这叫声惊醒四周众人,他们回头一瞧,发现李书秀双手吸住安曼胸腹,脸颊冒汗,头顶真气氤氲。安曼脸现痛苦之色,似乎发癫一般颤动,众人心下震怒,纷纷呼喊着朝李书秀跑来。李书秀心急如焚,可眼下正是最关键的时候,万万不能挪动身子。
就在千钧一发之际,苍鹰忽然从天而降,剑影飞舞,将当先几人迫退,他哈哈大笑,喊道:“过瘾,过瘾!”
李书秀惊喜望去,见苍鹰模样狼狈至极,脸上青一块紫一块,夹杂着道道血痕,仿佛刚刚脱出龙潭虎穴,但他神情激动,精力充沛,伤势看来不重。
有人怒道:“你们两个汉狗,快放开安曼!”哈萨克族人本就悍勇,见有人起头,自然不甘落后,一时间群情激昂,摩拳擦掌,再度蜂拥而上。
贾尼贝大吼道:“都给我住手!”众人一惊,纷纷停步不前。回头看他,见他胡子七零八落,衣衫破破烂烂,神色激动,却不见恼怒之色。
他缓缓走上前来,微微拱手,用粗陋的汉语说道:“这位小兄弟,你们打算对安曼做什么?”语气居然极为客气,仿佛面对之人乃是他的生死之交一般。
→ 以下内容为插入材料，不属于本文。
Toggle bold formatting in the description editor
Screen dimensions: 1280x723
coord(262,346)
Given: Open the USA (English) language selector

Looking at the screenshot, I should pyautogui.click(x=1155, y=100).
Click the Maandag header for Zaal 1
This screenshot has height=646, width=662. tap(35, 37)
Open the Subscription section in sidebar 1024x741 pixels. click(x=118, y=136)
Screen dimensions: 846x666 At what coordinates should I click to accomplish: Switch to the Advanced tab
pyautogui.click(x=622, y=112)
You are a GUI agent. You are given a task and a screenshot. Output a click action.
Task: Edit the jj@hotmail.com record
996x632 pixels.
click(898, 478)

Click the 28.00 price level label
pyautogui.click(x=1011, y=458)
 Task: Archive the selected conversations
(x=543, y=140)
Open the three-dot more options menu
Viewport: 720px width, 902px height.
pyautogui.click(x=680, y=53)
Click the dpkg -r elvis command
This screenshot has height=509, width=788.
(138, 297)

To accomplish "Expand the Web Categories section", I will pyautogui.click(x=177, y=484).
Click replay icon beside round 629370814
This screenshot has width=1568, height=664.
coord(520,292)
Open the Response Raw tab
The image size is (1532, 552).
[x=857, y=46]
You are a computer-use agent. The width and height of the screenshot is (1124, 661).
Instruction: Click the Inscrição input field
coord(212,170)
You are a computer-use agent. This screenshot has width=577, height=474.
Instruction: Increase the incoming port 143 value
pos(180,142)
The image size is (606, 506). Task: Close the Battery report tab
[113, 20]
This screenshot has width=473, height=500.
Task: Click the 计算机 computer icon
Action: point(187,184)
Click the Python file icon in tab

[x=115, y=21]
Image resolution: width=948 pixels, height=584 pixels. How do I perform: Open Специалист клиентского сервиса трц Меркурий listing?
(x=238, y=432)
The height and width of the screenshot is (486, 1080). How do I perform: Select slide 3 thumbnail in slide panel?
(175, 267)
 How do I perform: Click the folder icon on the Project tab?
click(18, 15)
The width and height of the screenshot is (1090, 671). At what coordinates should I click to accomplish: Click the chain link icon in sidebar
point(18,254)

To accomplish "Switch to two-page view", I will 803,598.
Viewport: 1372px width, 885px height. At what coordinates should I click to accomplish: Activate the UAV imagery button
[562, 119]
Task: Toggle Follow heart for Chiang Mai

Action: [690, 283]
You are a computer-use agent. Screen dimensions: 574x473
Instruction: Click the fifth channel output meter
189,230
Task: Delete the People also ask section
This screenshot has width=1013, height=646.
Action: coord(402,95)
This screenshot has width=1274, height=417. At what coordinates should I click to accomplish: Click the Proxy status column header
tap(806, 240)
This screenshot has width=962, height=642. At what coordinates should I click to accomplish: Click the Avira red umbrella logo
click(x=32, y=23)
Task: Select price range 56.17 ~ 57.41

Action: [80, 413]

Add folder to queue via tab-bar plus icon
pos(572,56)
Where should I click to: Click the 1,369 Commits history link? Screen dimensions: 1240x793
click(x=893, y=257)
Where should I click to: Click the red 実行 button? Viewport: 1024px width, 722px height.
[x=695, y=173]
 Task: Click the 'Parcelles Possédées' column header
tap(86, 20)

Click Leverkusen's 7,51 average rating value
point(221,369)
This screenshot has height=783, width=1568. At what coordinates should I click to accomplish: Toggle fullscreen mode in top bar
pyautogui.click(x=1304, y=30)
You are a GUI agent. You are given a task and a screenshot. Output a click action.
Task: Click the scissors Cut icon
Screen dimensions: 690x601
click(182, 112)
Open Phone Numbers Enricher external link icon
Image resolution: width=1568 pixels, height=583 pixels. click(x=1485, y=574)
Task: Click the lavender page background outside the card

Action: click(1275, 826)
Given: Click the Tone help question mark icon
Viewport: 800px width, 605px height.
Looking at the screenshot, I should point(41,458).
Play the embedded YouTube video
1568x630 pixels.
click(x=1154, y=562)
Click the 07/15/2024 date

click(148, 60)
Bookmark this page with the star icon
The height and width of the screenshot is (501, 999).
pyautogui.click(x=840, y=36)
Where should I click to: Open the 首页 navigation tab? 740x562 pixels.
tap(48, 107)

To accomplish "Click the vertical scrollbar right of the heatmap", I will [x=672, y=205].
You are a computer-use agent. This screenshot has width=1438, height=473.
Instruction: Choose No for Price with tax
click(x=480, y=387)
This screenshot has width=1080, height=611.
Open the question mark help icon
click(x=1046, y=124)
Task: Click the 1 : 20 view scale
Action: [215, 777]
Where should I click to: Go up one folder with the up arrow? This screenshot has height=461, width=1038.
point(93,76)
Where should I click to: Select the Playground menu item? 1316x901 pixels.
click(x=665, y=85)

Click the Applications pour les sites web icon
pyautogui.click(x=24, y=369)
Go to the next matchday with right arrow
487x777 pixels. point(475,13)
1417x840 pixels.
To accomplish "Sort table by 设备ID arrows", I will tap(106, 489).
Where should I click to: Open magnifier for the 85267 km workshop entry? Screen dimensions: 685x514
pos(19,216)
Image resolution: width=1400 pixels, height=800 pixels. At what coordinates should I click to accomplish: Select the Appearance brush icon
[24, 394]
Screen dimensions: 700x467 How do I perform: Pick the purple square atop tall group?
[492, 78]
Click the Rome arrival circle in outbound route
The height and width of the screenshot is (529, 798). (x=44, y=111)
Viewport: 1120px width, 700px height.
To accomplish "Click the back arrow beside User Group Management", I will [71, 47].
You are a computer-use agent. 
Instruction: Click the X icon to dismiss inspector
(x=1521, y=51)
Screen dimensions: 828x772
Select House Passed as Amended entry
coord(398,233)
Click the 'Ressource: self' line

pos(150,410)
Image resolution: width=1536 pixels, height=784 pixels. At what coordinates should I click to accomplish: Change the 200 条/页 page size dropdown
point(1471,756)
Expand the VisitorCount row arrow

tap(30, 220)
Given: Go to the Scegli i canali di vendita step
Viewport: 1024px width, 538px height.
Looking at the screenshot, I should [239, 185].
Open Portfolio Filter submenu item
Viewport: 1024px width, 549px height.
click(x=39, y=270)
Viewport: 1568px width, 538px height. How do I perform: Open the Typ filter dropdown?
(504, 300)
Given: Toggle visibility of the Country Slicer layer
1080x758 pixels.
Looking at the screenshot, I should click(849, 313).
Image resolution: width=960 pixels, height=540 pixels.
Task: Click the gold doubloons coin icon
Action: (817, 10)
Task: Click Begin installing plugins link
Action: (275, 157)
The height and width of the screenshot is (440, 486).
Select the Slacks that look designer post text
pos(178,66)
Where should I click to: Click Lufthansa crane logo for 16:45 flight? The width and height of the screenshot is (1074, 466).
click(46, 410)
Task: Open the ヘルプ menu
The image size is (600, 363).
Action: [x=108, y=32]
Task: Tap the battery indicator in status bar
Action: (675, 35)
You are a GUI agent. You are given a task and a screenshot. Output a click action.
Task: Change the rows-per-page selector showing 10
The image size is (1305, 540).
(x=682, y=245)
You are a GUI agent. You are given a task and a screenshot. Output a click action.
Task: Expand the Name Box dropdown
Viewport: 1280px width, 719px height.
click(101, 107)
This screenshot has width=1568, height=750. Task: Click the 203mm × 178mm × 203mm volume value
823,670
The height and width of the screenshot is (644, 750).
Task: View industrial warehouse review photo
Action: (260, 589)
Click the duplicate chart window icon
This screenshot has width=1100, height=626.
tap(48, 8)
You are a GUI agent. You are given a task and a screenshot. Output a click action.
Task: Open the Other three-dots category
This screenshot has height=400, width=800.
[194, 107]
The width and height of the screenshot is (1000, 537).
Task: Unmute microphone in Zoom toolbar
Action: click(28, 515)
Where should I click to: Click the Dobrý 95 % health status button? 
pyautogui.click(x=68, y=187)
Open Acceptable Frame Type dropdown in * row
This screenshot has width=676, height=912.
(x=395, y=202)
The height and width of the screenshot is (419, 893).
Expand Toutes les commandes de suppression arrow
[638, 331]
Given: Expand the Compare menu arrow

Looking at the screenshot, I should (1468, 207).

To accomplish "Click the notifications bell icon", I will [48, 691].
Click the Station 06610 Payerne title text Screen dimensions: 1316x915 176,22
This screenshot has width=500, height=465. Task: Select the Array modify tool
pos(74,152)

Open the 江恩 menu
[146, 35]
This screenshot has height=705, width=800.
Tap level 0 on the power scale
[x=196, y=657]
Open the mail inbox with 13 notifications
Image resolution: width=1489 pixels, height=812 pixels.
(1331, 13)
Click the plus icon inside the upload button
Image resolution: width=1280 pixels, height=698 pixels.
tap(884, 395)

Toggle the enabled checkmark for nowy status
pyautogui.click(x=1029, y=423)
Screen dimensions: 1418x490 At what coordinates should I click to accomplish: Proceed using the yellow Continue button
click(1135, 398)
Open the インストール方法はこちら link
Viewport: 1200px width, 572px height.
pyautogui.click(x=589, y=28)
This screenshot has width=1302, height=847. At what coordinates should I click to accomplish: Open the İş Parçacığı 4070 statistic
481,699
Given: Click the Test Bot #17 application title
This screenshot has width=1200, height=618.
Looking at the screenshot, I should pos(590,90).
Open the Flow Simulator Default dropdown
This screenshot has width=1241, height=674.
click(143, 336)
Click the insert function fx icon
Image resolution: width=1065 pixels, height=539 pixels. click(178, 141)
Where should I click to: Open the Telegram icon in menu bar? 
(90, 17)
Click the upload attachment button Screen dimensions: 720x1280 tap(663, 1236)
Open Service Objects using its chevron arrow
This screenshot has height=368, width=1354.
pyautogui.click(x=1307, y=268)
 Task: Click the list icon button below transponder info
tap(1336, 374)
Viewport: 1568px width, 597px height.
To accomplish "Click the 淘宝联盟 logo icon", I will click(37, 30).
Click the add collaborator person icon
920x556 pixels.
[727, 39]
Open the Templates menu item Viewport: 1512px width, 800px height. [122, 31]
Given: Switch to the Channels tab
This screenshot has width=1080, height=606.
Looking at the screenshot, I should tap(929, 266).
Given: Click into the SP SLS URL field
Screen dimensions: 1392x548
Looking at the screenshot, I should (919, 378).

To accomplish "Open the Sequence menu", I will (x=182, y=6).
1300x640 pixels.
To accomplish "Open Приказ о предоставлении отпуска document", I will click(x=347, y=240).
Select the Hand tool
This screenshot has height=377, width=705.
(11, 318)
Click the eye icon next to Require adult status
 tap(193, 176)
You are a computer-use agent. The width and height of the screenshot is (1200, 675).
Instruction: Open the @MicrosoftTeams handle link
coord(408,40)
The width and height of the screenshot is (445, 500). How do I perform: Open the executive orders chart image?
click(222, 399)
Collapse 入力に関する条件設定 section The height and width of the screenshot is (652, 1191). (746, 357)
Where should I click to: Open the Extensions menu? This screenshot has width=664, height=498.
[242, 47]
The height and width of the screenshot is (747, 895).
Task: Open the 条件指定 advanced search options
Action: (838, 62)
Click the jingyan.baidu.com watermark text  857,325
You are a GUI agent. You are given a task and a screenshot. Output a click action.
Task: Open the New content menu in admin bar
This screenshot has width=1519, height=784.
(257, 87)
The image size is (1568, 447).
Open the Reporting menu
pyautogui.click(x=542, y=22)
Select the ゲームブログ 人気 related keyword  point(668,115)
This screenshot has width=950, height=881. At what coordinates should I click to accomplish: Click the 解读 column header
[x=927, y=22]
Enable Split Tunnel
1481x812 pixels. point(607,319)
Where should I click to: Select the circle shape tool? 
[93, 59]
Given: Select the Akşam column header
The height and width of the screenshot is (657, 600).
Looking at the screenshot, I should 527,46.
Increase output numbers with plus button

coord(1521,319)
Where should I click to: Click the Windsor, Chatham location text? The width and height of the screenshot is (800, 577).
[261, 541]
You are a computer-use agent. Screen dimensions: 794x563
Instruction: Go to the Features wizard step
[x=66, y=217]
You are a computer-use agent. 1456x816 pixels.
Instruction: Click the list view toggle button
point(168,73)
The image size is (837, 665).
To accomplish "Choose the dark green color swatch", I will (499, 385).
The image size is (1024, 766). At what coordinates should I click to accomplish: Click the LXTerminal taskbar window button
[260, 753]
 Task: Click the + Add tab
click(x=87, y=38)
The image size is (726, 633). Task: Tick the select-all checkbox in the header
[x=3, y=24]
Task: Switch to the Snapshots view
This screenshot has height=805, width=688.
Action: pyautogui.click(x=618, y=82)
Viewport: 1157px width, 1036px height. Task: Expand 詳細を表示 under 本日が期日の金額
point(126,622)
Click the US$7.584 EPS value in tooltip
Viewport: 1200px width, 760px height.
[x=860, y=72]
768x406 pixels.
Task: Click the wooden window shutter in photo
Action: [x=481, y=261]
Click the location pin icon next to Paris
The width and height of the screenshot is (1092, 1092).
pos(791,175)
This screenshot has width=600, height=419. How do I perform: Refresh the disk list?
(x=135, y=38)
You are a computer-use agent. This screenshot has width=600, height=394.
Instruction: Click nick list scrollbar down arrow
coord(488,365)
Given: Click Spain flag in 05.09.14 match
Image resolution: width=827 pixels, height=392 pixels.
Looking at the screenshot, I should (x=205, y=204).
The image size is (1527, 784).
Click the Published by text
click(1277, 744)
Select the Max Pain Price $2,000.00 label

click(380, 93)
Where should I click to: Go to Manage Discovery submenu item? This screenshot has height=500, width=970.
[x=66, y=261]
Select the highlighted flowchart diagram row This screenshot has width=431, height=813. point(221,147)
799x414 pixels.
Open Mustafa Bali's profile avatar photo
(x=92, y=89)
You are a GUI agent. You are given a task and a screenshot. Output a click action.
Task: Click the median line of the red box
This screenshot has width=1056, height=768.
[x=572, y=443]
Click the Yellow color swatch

苍鹰对李书秀说道:“告诉他们,咱们要将安曼体内的魂魄驱出体外。”
李书秀不明所以,但对苍鹰的智计极为信服,于是将苍鹰的话转译出来。
众人面面相觑,心中尽皆不信,人群中叫骂之声此起彼伏,但碍于贾尼贝的威严,一时无人胆敢越界。
贾尼贝沉吟片刻,说道:“大伙儿姑且相信他俩,见见他们有什么本事。”他与苍鹰互殴许久,竟然生出知己之情,只觉心情愉悦,生平搏斗,无一能与方才的斗殴相比,对苍鹰竟颇感信赖。
他在哈萨克村中素有威信,乃是驰名草原的勇士,众人见他首肯,唯有暂时压下火气,不再上前搦战。
苍鹰手指点住安曼的紫宫、膻中二穴,对李书秀道:“让我来吧。”
李书秀瞬间迟疑,但立即撤开,让苍鹰接手。苍鹰盘膝而坐,闭上双眼,仰头朝天,手臂青筋暴起,过了片刻,突然叽里咕噜的念起咒语来。
只见安曼蓦然平静,脑袋一点,平视前方,她徐徐坐倒,双掌自翻而上。又过了一会儿,她身上竟隐隐升腾起五彩光芒。
哈萨克众人齐声惊呼,互相张望,心中皆异常骇然。